==== Provided records

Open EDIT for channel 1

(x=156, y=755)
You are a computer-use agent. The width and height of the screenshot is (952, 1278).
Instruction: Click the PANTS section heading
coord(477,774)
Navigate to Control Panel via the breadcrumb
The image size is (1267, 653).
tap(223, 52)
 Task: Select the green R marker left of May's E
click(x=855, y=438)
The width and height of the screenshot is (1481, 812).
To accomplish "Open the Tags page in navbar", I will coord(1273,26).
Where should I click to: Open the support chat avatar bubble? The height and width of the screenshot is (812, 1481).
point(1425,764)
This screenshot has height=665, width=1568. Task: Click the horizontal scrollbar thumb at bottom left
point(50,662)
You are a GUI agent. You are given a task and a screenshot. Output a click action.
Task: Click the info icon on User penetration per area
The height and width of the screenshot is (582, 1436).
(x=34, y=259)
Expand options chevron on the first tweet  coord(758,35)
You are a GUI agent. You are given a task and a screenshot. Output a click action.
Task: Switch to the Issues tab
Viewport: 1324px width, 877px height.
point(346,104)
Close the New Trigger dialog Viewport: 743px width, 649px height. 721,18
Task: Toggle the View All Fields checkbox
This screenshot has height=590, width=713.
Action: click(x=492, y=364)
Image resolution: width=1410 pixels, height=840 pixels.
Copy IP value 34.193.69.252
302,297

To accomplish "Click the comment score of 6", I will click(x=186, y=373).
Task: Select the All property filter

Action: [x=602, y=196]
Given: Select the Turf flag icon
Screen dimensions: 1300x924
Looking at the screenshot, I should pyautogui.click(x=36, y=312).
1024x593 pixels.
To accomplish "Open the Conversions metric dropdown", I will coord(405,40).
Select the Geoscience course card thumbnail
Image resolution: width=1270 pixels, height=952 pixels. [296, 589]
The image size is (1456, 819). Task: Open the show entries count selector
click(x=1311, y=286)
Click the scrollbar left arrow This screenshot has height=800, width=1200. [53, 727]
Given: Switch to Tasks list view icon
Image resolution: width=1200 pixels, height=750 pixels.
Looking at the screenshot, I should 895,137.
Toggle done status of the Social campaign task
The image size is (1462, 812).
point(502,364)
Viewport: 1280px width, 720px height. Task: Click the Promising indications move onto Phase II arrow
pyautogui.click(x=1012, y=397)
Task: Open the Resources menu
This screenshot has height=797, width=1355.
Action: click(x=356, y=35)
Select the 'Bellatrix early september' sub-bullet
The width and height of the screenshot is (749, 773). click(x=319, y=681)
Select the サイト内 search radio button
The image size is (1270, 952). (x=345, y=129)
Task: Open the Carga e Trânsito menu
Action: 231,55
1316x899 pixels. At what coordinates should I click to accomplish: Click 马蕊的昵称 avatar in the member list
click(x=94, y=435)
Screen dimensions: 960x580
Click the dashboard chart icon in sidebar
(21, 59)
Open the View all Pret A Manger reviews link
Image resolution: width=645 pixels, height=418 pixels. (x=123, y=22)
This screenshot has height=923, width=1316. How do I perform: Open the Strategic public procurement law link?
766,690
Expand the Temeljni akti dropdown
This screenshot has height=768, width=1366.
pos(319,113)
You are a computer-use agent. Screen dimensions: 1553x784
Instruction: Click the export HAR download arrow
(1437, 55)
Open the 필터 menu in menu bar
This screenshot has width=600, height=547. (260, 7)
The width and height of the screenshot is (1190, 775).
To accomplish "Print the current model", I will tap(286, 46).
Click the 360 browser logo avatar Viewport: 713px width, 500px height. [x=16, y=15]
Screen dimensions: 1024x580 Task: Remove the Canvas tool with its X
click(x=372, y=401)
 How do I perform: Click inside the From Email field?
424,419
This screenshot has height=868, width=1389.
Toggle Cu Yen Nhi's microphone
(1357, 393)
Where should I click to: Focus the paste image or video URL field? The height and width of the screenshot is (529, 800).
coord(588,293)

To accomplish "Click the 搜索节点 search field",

========

* The problem: Please give the records again with "Viewport" substituted by "Display" throughout, and leave everything else unchanged.

* Exercise solution:
Open EDIT for channel 1

(x=156, y=755)
You are a computer-use agent. The width and height of the screenshot is (952, 1278).
Instruction: Click the PANTS section heading
coord(477,774)
Navigate to Control Panel via the breadcrumb
The image size is (1267, 653).
tap(223, 52)
 Task: Select the green R marker left of May's E
click(x=855, y=438)
The width and height of the screenshot is (1481, 812).
To accomplish "Open the Tags page in navbar", I will coord(1273,26).
Where should I click to: Open the support chat avatar bubble? The height and width of the screenshot is (812, 1481).
point(1425,764)
This screenshot has height=665, width=1568. Task: Click the horizontal scrollbar thumb at bottom left
point(50,662)
You are a GUI agent. You are given a task and a screenshot. Output a click action.
Task: Click the info icon on User penetration per area
The height and width of the screenshot is (582, 1436).
(x=34, y=259)
Expand options chevron on the first tweet  coord(758,35)
You are a GUI agent. You are given a task and a screenshot. Output a click action.
Task: Switch to the Issues tab
Display: 1324px width, 877px height.
point(346,104)
Close the New Trigger dialog Display: 743px width, 649px height. 721,18
Task: Toggle the View All Fields checkbox
This screenshot has height=590, width=713.
Action: click(x=492, y=364)
Image resolution: width=1410 pixels, height=840 pixels.
Copy IP value 34.193.69.252
302,297

To accomplish "Click the comment score of 6", I will click(x=186, y=373).
Task: Select the All property filter

Action: [x=602, y=196]
Given: Select the Turf flag icon
Screen dimensions: 1300x924
Looking at the screenshot, I should pyautogui.click(x=36, y=312).
1024x593 pixels.
To accomplish "Open the Conversions metric dropdown", I will coord(405,40).
Select the Geoscience course card thumbnail
Image resolution: width=1270 pixels, height=952 pixels. [296, 589]
The image size is (1456, 819). Task: Open the show entries count selector
click(x=1311, y=286)
Click the scrollbar left arrow This screenshot has height=800, width=1200. [53, 727]
Given: Switch to Tasks list view icon
Image resolution: width=1200 pixels, height=750 pixels.
Looking at the screenshot, I should 895,137.
Toggle done status of the Social campaign task
The image size is (1462, 812).
point(502,364)
Display: 1280px width, 720px height. Task: Click the Promising indications move onto Phase II arrow
pyautogui.click(x=1012, y=397)
Task: Open the Resources menu
This screenshot has height=797, width=1355.
Action: click(x=356, y=35)
Select the 'Bellatrix early september' sub-bullet
The width and height of the screenshot is (749, 773). click(x=319, y=681)
Select the サイト内 search radio button
The image size is (1270, 952). (x=345, y=129)
Task: Open the Carga e Trânsito menu
Action: 231,55
1316x899 pixels. At what coordinates should I click to accomplish: Click 马蕊的昵称 avatar in the member list
click(x=94, y=435)
Screen dimensions: 960x580
Click the dashboard chart icon in sidebar
(21, 59)
Open the View all Pret A Manger reviews link
Image resolution: width=645 pixels, height=418 pixels. (x=123, y=22)
This screenshot has height=923, width=1316. How do I perform: Open the Strategic public procurement law link?
766,690
Expand the Temeljni akti dropdown
This screenshot has height=768, width=1366.
pos(319,113)
You are a computer-use agent. Screen dimensions: 1553x784
Instruction: Click the export HAR download arrow
(1437, 55)
Open the 필터 menu in menu bar
This screenshot has width=600, height=547. (260, 7)
The width and height of the screenshot is (1190, 775).
To accomplish "Print the current model", I will tap(286, 46).
Click the 360 browser logo avatar Display: 713px width, 500px height. [x=16, y=15]
Screen dimensions: 1024x580 Task: Remove the Canvas tool with its X
click(x=372, y=401)
 How do I perform: Click inside the From Email field?
424,419
This screenshot has height=868, width=1389.
Toggle Cu Yen Nhi's microphone
(1357, 393)
Where should I click to: Focus the paste image or video URL field? The height and width of the screenshot is (529, 800).
coord(588,293)

To accomplish "Click the 搜索节点 search field",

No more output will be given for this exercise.